Please don't shoot the messenger
I was hoping that someone could offer the origin of the saying, "please don't shoot the messenger?"
Lewis Joplin II
DON'T SHOOT THE MESSENGER -- From "Random House Dictionary of Popular Proverbs and Sayings" by Gregory Y. Titelman: "Don't shoot the messenger. Don't blame the person who brings bad news. This idea was expressed by Sophocles as far back as 442 B.C. and much later by Shakespeare in 'Henry IV, Part II' (1598) and in 'Antony and Cleopatra' (1606-07) The word kill may be used as a substitute for 'shoot.'" Related saying: "Don't shoot the piano-player; he's doing the best he can. Don't hurt innocent people. Originated in the United States in the Wild West, around 1860. During his 1883 tour of the United States, Oscar Wilde (1854-1900) saw this saying on a notice in a Leadville, Colorado, saloon.

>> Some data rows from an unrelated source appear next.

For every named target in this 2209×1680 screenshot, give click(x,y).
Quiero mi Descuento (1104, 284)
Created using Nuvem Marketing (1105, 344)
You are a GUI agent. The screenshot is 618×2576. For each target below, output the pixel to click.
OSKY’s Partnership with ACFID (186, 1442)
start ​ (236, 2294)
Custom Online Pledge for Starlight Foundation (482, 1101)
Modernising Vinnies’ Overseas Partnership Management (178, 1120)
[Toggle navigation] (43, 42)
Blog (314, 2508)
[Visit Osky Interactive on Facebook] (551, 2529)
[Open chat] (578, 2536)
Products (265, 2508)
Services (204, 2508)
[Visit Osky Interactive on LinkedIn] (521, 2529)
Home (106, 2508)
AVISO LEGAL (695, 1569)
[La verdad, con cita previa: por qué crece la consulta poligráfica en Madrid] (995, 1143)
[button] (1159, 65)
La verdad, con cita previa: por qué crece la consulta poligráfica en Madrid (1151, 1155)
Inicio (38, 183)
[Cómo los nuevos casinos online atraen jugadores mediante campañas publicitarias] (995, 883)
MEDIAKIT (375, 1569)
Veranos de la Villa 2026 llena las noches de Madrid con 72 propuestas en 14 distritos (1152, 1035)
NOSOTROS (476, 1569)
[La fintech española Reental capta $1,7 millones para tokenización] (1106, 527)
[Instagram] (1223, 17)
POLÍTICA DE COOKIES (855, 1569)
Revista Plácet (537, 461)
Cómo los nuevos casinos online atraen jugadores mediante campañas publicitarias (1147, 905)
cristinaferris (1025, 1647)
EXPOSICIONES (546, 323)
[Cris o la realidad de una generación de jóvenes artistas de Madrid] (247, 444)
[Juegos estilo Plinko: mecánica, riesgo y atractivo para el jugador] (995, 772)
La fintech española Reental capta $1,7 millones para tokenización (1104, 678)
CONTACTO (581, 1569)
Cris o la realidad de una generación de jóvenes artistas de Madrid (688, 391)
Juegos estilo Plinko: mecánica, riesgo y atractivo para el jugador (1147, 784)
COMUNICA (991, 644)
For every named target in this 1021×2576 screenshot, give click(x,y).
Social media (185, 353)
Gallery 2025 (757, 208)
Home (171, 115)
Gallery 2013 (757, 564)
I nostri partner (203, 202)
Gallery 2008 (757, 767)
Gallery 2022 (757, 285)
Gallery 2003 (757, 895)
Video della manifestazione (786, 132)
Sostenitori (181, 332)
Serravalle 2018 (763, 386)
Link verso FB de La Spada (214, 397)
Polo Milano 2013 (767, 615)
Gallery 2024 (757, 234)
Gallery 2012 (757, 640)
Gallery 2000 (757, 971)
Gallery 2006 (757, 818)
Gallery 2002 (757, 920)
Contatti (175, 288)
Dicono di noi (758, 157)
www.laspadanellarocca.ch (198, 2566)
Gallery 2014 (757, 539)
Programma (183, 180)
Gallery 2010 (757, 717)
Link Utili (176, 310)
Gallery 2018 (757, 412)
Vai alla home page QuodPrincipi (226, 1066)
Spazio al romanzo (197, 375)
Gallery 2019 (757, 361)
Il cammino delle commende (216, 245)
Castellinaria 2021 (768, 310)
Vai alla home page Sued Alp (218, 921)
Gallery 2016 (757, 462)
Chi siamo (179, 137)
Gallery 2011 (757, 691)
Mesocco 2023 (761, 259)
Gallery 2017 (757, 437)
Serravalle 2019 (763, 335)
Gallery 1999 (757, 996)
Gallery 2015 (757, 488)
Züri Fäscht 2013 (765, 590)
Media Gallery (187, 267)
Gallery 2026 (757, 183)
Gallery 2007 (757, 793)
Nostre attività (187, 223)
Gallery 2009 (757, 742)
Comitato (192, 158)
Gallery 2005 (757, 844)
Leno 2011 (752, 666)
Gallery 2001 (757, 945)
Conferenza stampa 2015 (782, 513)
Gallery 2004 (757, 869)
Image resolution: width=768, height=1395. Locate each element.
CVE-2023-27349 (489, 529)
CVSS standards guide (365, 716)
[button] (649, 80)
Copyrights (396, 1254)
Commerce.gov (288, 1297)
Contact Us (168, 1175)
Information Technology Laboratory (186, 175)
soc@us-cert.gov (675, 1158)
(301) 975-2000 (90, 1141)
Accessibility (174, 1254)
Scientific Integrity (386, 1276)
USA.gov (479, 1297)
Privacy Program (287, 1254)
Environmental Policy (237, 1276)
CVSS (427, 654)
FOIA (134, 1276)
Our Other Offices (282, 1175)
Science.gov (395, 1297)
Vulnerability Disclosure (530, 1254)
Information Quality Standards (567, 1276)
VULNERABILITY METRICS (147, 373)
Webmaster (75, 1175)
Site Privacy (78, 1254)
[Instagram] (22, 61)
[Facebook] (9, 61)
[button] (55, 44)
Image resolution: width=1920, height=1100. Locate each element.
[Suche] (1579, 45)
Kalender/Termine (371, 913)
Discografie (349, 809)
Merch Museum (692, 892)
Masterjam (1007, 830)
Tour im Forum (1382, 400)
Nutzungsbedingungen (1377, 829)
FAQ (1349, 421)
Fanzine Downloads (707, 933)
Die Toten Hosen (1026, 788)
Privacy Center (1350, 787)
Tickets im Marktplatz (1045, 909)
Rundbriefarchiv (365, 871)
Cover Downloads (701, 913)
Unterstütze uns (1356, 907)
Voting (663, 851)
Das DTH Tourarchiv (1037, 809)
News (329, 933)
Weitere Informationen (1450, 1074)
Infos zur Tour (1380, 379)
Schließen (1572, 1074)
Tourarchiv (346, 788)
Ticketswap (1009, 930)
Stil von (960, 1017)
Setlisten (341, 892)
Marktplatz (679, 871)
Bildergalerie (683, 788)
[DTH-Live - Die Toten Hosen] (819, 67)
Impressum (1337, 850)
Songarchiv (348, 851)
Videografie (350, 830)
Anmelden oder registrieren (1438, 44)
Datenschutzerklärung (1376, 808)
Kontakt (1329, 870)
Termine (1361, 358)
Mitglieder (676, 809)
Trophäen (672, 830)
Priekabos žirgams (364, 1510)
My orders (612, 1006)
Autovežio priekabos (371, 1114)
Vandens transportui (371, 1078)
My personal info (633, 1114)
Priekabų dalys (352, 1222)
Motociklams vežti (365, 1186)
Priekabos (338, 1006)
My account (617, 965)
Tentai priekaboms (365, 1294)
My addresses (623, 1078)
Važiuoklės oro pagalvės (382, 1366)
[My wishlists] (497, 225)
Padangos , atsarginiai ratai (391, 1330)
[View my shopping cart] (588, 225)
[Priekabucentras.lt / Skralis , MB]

It is sometimes attributed to Mark Twain, but neither Wilde nor Twain has ever claimed authority..."

Jaw Bone
The term is way older than the old west of America. The actual term is "don't kill the messenger" It is light term with darker beginnings. All the way up to the advent of telegraph and phone, the way to get news and exchange words was the use of a messenger. Many times the messenger was from an enemy camp and brought his commanders demand for the others surrender. To make a point the messanger was slaughtered and sent back. so the term means simply don't kill me i'm just delivering the bad news.